I think that when we talk about preserving and fighting for American democracy, we have got to
stand up to voter suppression, which Trump and many Republican governors all over this country are pushing, trying to make it harder for people to vote. We have got to deal with excessive gerrymandering. So when we talk about protecting American democracy, absolutely, you have to look at what Mueller is doing, but that's not all that's going on in this country.

What you are seeing all over America, in my state and all over this country, is people trying to survive on $9 or $10 an hour. They can't afford housing. They can't afford prescription drugs. They have no health care, or they can't afford health care. They can't afford to send their kids to college. They're sick and tired of seeing the growth in income and wealth inequality, you must talk about those issues as well.

TODD: Do you think it's still jumping thegun to talk impeachment? Do you still discourage -- Nancy Pelosi said the talk of impeachment on the campaign trail is actually a gift to the Republicans and President Trump. Do you agree with her?

SANDERS: Yeah, I do. I mean, I think you allow the investigation to go where it goes.

I'm a member of the United States Senate, and if Trump is impeached I will have to be making a decision, voting on that. You can't jump the gun and determine that somebody should be impeached when you are going to be voting on the impeachment issue.
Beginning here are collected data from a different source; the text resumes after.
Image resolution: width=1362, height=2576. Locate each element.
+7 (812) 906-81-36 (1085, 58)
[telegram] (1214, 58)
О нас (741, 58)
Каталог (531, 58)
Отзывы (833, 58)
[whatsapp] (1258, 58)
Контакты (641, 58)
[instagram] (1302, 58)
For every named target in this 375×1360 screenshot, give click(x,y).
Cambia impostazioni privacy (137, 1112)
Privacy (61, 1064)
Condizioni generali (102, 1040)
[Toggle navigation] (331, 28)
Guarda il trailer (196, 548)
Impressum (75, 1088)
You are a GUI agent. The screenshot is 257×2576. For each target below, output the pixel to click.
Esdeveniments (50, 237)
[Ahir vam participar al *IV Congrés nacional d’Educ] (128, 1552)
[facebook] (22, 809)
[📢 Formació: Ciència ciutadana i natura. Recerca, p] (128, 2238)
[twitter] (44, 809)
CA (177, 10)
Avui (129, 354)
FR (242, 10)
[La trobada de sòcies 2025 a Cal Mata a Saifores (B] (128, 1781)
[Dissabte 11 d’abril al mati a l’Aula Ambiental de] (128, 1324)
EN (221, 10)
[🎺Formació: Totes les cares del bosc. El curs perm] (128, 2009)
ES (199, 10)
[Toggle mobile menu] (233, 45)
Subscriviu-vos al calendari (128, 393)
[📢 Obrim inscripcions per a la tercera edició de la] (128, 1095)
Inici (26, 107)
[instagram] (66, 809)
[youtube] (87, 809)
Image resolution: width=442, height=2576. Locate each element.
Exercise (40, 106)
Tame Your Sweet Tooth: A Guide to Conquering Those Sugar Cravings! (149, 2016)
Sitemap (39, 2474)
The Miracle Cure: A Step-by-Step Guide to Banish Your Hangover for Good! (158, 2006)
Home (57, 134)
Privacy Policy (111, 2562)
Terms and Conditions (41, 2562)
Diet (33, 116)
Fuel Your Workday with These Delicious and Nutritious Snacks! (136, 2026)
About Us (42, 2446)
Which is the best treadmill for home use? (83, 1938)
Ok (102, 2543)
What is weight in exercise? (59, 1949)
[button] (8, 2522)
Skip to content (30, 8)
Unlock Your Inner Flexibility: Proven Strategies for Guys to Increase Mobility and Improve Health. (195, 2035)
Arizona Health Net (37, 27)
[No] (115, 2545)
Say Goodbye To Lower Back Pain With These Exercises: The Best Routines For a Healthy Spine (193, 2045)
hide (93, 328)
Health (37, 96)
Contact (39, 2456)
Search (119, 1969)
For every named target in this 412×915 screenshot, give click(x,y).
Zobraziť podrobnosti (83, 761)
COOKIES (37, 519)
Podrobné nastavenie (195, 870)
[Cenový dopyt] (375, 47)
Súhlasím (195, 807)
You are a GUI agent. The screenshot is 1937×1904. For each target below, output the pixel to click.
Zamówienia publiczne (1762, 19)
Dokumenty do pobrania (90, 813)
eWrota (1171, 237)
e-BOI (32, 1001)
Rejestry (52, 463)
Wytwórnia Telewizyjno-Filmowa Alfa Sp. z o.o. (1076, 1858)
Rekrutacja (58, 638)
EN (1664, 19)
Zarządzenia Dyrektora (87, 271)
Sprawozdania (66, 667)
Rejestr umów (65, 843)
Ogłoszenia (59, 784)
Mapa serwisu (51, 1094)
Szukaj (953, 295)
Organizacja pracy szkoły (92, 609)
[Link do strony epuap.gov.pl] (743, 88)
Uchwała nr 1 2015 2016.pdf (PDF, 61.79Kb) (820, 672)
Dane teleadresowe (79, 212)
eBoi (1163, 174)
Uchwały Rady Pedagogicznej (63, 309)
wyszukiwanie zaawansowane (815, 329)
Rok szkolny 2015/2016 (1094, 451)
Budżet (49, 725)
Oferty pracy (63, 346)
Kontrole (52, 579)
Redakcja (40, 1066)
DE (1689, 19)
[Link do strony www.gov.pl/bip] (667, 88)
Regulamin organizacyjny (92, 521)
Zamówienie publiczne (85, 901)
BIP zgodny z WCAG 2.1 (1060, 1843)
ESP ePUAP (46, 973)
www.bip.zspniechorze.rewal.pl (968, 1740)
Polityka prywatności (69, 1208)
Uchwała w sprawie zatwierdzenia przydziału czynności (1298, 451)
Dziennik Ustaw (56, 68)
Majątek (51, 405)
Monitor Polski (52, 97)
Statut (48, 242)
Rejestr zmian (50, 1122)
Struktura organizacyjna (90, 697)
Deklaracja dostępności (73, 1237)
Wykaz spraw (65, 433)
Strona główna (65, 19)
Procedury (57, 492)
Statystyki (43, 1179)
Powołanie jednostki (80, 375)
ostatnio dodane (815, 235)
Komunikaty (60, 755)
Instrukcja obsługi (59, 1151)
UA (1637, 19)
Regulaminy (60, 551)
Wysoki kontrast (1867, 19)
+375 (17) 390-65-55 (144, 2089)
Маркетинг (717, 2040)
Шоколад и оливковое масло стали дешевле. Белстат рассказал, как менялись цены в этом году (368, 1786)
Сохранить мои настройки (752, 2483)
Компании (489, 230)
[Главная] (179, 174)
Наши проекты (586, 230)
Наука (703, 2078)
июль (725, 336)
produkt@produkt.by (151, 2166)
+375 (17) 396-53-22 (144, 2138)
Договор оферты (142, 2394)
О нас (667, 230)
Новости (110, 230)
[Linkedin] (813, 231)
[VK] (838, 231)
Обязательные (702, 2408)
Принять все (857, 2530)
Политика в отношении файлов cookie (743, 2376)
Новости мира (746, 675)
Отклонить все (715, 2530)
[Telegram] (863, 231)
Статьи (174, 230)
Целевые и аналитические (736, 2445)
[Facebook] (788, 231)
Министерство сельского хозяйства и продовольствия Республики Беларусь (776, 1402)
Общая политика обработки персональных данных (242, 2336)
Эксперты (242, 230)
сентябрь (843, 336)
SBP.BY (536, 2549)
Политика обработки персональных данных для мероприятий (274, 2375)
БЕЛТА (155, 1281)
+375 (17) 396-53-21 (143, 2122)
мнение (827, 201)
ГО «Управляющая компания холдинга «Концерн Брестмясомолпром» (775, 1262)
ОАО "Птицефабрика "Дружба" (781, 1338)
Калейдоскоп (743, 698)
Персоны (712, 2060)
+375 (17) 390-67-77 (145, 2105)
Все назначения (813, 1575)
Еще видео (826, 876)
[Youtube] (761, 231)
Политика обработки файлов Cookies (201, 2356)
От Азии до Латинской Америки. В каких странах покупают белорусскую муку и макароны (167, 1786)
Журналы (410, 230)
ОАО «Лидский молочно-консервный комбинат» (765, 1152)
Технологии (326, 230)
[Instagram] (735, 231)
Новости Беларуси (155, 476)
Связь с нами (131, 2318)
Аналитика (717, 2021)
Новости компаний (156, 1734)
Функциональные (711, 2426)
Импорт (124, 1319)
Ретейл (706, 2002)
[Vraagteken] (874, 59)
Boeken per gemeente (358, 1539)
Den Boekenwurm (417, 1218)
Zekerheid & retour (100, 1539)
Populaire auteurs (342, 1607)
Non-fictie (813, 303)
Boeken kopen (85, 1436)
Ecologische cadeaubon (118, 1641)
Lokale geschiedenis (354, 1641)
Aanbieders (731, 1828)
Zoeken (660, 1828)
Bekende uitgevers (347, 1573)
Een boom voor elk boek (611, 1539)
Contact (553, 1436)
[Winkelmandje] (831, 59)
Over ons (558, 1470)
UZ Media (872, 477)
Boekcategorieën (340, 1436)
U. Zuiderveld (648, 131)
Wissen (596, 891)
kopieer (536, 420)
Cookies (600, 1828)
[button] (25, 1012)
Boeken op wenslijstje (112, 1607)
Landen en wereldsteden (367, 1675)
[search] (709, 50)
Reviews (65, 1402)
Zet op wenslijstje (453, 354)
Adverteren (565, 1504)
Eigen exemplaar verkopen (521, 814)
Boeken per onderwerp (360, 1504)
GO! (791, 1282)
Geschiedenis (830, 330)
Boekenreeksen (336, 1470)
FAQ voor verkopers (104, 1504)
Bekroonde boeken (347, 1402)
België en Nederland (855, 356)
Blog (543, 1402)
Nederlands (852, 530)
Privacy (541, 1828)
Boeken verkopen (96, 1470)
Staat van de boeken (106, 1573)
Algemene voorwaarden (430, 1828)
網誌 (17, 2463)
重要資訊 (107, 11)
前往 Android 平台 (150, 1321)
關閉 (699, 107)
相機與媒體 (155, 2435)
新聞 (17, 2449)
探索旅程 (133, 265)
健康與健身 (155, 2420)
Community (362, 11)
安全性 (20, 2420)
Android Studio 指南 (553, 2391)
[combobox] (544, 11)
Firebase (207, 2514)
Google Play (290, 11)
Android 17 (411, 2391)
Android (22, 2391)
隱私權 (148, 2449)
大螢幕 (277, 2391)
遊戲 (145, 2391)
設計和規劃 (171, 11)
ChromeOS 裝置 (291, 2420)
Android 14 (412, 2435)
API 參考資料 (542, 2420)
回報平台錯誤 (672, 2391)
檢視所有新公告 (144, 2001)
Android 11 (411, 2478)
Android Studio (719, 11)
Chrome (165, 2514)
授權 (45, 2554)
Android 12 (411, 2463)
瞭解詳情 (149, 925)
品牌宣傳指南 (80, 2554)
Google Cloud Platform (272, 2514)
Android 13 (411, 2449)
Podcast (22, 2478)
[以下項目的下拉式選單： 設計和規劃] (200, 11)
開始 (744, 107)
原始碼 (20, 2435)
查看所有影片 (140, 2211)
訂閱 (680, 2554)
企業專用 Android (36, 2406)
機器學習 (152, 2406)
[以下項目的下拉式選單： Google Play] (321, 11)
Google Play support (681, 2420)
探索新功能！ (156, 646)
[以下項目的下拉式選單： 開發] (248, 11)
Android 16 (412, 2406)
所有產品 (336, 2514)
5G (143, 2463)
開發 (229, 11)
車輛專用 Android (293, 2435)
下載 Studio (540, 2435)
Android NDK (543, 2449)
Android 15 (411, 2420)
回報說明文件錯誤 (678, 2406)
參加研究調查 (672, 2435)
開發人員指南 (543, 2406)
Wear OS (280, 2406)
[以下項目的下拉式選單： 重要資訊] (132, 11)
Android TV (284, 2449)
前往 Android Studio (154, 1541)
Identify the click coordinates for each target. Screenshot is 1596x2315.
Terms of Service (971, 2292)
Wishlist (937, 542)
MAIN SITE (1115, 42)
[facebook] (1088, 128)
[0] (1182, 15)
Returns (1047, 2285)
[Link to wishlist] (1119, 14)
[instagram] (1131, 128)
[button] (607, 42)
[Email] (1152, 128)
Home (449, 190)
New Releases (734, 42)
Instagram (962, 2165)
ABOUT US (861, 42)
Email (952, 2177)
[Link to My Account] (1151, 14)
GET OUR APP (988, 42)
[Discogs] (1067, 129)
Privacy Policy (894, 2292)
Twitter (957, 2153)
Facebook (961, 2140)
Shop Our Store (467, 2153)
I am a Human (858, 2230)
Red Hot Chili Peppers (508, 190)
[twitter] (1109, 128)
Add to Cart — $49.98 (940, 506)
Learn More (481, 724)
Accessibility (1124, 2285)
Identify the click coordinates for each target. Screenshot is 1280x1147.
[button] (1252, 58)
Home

So, I think you allow Mueller investigation to do its course. You fight against anybody who wants to impede that investigation, but I think it is too early to talk about impeachment.

TODD: All right, I want to move to the tragedy from Friday, because there was a young high school student who said something that really I think touched a lot of people. Here's one of the survivors, Paige Curry. Take a listen, senator.


PAIGE CURRY, HIGH SCHOOL STUDENT: It's been happening everywhere. I felt -- I've always kind of felt like eventually it was going to happen here, too. So -- I don't know. I wasn't surprised. I was just scared.


TODD: What does it say that we have high school students that oh, yeah, I expected this? How did we get here?

SANDERS: Chuck, it is unspeakable, it really is, to see the kids all over this country who go to a place where they should feel safe, where they can focus on learning, are now worried about the things we saw in Texas or in Florida a few months ago.

TODD: Have you guys done enough? Have you guys done enough in the Senate?

SANDERS: Of course not! Of course not! But it's like every other issue, the American people are united overwhelmingly, gun owners, non-gun owners, on common sense gun safety legislation -- expand background checks, do away with the gun show loophole, do away with....

TODD: If they are, how come this stuff doesn't ever pass?

SANDERS: It's a three-letter word, it's the NRA, and it's Trump and the Republicans who don't have the guts to stand up to these people and that's pretty pathetic. And what you are seeing in general, it's not just the NRA, it's tax reform where you give huge tax breaks to billionaires, where Republicans want to throw 32 million people off of health care, you have got a congress dominated by a handful of billionaires and the NRA and the right-wing organizations, and that is enormously unfair to the children of this country, kids in those high schools, and the American people in general.

TODD: There was a time you weren't so tough on the NRA back in the '90s. Do you believe they've changed, or you've changed?

SANDERS: First of all, in 1988 I probably lost an election because I called for the ban on assault weapons in a state that had no gun control. But the NRA, frankly, which one was, believe it or not, a gun safety organization, teaching kids how to use guns safely, has moved to be part of -- to become a right-wing political organization far beyond guns, as a matter of fact.